Die Eltern sind geschieden, Lili (Zsofi Psotta) lebt eigentlich bei der Mutter, die ist aber für einige Monate im Ausland. Das 13jährige Mädchen soll so lange bei ihrem Vater (Sandór Zsótér) wohnen. Es gibt einen Riesenkrach wegen Hagen, Lilis Labradormischling, die beiden sind unzertrennlich. Doch der Vater, ein ständig missgelaunter Schlachthof-Veterinär, lehnt es kategorisch ab, das Tier bei sich aufzunehmen. Für alle nicht reinrassigen Hunde muss in Ungarn eine Sondersteuer entrichtet werden. Nachts winselt Hagen kläglich, weil er nicht wie sonst neben Lilis Bett liegen darf, selbst ihr Trompetensolo kann ihn kaum beruhigen. Den nächsten Tag nimmt das Mädchen ihn heimlich zur Orchesterprobe mit. Ein Desaster. Die Nachbarn erstatten Anzeige, da der Hund nicht ordnungsgemäß angemeldet ist. Der Vater weigert sich, die Gebühr für den Mischling zu zahlen, will ihn im Tierheim loswerden. Lili weiß, dort wird er eingeschläfert. Kein Betteln, kein Weinen hilft, plötzlich hält der Vater wutentbrannt sein Auto an einer stark befahren Schnellstraße und setzt Hagen aus. Die Kleine schluchzt herzzerreißend, der Hund läuft noch lange hinter dem Wagen her.

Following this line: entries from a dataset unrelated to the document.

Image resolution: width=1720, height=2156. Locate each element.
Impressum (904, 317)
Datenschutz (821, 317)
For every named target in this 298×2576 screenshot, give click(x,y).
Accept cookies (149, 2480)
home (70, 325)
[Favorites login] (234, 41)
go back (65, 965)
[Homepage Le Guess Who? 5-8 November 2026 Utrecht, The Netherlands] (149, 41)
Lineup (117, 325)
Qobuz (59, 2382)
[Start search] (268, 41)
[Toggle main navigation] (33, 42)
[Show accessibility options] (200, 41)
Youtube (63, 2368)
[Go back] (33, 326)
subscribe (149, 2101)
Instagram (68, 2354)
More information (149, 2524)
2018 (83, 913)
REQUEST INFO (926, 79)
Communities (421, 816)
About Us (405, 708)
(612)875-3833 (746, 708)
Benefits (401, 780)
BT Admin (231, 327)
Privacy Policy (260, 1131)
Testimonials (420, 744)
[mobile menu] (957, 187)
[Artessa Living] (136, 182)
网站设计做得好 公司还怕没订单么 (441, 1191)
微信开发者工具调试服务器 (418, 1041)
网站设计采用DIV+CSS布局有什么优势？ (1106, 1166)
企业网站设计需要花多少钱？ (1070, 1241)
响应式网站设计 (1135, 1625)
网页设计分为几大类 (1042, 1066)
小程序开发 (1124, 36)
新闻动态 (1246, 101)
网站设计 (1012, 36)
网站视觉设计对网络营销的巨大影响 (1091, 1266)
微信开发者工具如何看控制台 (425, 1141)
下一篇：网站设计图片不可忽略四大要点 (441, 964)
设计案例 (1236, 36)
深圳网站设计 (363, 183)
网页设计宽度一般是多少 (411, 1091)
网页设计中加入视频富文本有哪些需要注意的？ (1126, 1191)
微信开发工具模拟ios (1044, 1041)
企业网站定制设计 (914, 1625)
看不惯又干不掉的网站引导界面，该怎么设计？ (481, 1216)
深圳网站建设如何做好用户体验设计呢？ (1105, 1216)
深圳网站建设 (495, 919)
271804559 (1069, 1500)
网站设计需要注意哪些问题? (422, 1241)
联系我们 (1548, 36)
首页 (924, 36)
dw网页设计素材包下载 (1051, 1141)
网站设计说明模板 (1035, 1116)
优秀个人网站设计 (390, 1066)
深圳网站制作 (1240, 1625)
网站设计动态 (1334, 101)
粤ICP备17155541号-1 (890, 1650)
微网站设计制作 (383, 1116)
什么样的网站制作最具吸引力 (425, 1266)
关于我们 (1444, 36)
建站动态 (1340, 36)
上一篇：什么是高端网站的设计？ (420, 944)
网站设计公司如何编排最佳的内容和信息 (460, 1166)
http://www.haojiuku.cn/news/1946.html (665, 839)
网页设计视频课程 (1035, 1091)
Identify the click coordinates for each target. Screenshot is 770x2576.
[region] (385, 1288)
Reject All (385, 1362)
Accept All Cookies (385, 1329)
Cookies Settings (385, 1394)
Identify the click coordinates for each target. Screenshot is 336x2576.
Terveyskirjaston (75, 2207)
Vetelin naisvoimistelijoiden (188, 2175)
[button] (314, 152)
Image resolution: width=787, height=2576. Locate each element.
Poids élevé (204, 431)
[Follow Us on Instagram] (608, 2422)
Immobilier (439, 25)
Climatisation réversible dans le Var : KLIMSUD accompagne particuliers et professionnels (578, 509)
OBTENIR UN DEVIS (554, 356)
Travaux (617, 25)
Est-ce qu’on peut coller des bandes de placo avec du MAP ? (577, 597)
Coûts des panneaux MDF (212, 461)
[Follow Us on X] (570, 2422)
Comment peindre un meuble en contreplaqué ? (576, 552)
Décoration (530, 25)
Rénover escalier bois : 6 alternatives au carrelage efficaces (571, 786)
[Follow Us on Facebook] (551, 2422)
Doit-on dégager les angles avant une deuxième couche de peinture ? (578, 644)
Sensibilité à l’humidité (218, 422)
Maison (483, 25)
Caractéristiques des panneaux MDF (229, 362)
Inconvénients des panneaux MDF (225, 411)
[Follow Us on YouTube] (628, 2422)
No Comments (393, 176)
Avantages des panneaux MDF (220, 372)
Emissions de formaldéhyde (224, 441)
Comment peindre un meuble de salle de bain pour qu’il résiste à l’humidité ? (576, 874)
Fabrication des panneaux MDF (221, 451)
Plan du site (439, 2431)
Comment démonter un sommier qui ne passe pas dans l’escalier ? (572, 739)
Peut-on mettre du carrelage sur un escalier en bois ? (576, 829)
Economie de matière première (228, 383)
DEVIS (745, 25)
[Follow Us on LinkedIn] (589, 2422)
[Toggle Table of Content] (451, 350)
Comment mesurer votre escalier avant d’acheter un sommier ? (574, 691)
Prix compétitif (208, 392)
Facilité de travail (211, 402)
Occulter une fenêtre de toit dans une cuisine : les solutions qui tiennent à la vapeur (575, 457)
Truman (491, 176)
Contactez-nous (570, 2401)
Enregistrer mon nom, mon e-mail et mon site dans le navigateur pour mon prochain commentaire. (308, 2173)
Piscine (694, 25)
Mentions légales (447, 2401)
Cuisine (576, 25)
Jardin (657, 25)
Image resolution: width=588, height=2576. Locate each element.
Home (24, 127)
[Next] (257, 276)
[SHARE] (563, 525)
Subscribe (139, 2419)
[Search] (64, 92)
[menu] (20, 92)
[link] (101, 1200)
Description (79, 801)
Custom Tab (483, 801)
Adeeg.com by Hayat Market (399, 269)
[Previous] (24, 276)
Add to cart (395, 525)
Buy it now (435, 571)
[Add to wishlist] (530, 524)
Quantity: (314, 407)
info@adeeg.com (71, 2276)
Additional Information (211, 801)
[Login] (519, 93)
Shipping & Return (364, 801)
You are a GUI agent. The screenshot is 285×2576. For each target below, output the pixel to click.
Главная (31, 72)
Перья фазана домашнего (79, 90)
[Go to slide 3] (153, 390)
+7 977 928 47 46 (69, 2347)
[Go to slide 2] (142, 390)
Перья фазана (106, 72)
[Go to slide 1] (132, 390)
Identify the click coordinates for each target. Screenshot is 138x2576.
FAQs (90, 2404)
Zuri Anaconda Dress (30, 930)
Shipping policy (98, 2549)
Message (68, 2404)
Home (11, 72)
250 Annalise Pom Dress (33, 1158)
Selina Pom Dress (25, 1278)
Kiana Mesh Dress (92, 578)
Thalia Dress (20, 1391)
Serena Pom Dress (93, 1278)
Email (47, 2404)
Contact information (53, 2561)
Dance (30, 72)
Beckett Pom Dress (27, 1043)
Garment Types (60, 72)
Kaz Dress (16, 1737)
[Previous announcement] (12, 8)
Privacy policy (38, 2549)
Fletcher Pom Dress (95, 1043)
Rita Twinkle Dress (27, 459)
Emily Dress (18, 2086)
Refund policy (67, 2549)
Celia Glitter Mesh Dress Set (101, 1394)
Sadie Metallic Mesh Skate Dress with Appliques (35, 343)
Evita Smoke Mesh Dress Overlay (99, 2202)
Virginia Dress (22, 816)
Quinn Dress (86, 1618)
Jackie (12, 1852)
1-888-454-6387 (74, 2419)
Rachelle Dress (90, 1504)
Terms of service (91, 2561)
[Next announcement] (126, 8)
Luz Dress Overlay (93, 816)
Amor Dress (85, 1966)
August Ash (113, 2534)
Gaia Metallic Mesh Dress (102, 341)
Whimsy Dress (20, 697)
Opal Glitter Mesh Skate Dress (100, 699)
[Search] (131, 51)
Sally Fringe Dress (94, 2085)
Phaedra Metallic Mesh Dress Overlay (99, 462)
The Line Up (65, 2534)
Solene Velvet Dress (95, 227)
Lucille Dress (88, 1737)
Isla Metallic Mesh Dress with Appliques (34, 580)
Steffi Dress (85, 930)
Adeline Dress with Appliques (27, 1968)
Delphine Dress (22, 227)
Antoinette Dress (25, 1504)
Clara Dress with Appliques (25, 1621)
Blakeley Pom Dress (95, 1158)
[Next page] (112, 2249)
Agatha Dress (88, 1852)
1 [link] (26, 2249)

Kornél Mundruczó („Tender Son – Das Frankenstein Projekt”, 2010) erzählt von nun an abwechselnd aus der Perspektive des Mädchens und des Tieres. Geduldig wartet Hagen tagelang im strömenden Regen an der Autobahn, dass Lili zurückkommt. Er stöbert zwischen dem Abfall des matschigen Niemandslandes nach etwas Essbaren. Zur gleichen Zeit fährt das Mädchen auf seinem Rad durch die Stadt und sucht verzweifelt nach dem treuen Freund. Irgendwann überwindet Hagen seine Furcht, schlängelt sich zwischen den rasenden Autos hindurch, überquert die Straße, beginnt auf der anderen Seite, eine ihm unbekannte Welt voller Gefahren und Abgründe zu erkunden. Er trifft auf andere streunende Vierbeiner, sie alle wurden ausgesetzt. Die Hundefänger jagen sie, es ist ein lukratives Geschäft. Hagen lernt die Tricks des Untertauchens, Verstecken, Tarnens. Er schließt sich einem kleinen Jack-Russel Mischling an, weicht nicht mehr von dessen Seite. Die Freundlichkeit der Menschen entpuppt sich als Falle. Ein Bettler fängt Hagen ein, verschachert ihn an einen Restaurantbesitzer, der wiederum verkauft ihn an einen Trainer von Kampfhunden. Jeder versucht jeden zu betrügen, möglichst viel Geld für sich herauszuschinden. Daheim eckt Lili überall an, wird immer trotziger, schwärmt für den falschen Jungen, landet auf einer Polizeistation, der Vater muss sie abholen. Schritt für Schritt wird Hagen derweil zum brutalen Kampfhund abgerichtet. Purer Horror, aber keine Fantasy sondern brutale Wirklichkeit. Das sanftmütige Tier entwickelt sich zur blutrünstigen Bestie. Nichts erinnert mehr an Lilis zutraulichen Spielkameraden, dies ist eine Killermaschine. Die Erinnerung an sein altes Leben ist ausgelöscht durch Drogen und Gewalt.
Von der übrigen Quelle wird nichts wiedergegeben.